Besides doing just *cross-movie* retrieval, we also adapt our model to perform *within-movie* retrieval. We note that characters are integral to a storyline, and hence for the case of within-movie retrieval, we introduce a character module, which computes a weighted one-hot vector for the characters present in the description query and another for each video clip in the dataset. We note that for cross-movie retrieval, the retrieval task becomes trivial given the knowledge of the characters in each movie, and hence to make the task more challenging (and force the network to focus on other aspects of the story), we remove the character module for this case.

Fig. 4: **Model architecture:** An overview of text-to-video retrieval with our Contextual Boost module (CBM) that computes a similarity score between a query sentence  $T$  and a target video.
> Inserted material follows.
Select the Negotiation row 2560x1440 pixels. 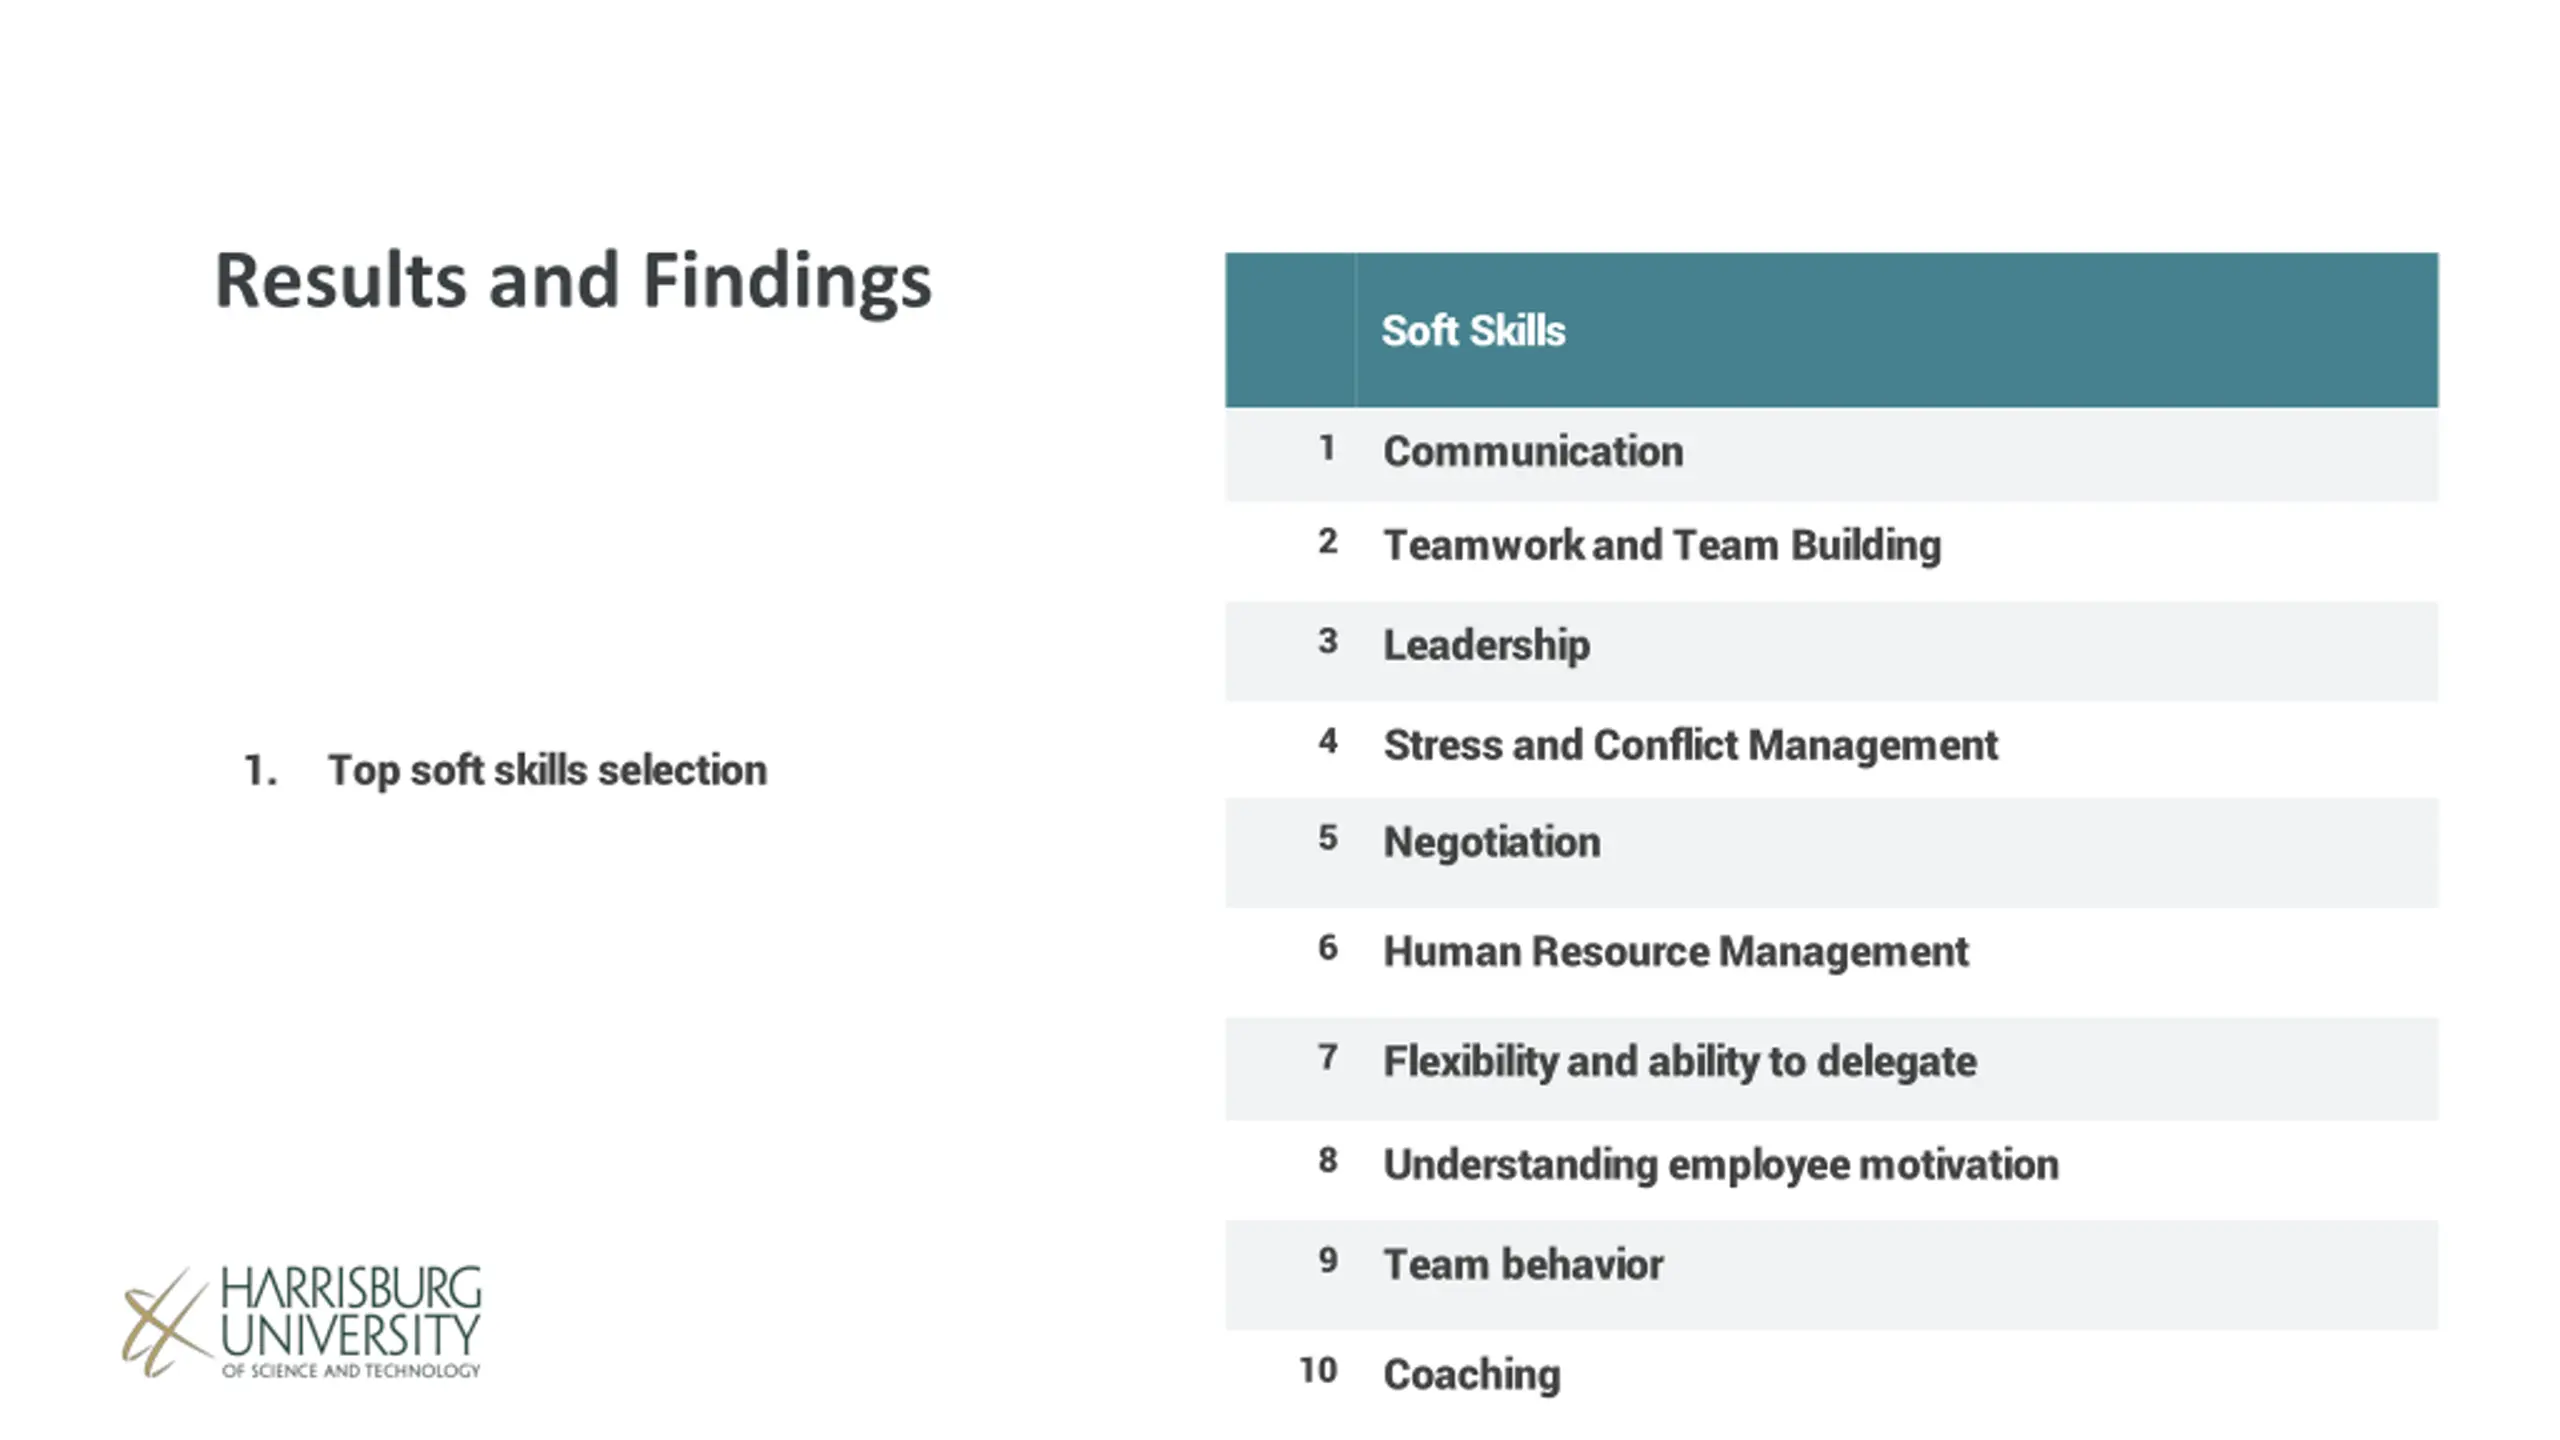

CBM receives contextual video features (which are previous clips from the same movie) to improve the multimodal encoding of the target video clip. The expert features are extracted using pre-trained models for speech, motion, faces, scenes and objects.

#### 4.1 Model Architecture

**Expert Features.** Stories in movies are communicated through many modalities including (but not limited to) speech, body language, facial expressions and actions. Hence we represent each input video  $V$  with  $K$  different expert streams (in our case,  $K=5$  – face, subtitles, objects, motion and scene, but our framework can be extended to more experts as required).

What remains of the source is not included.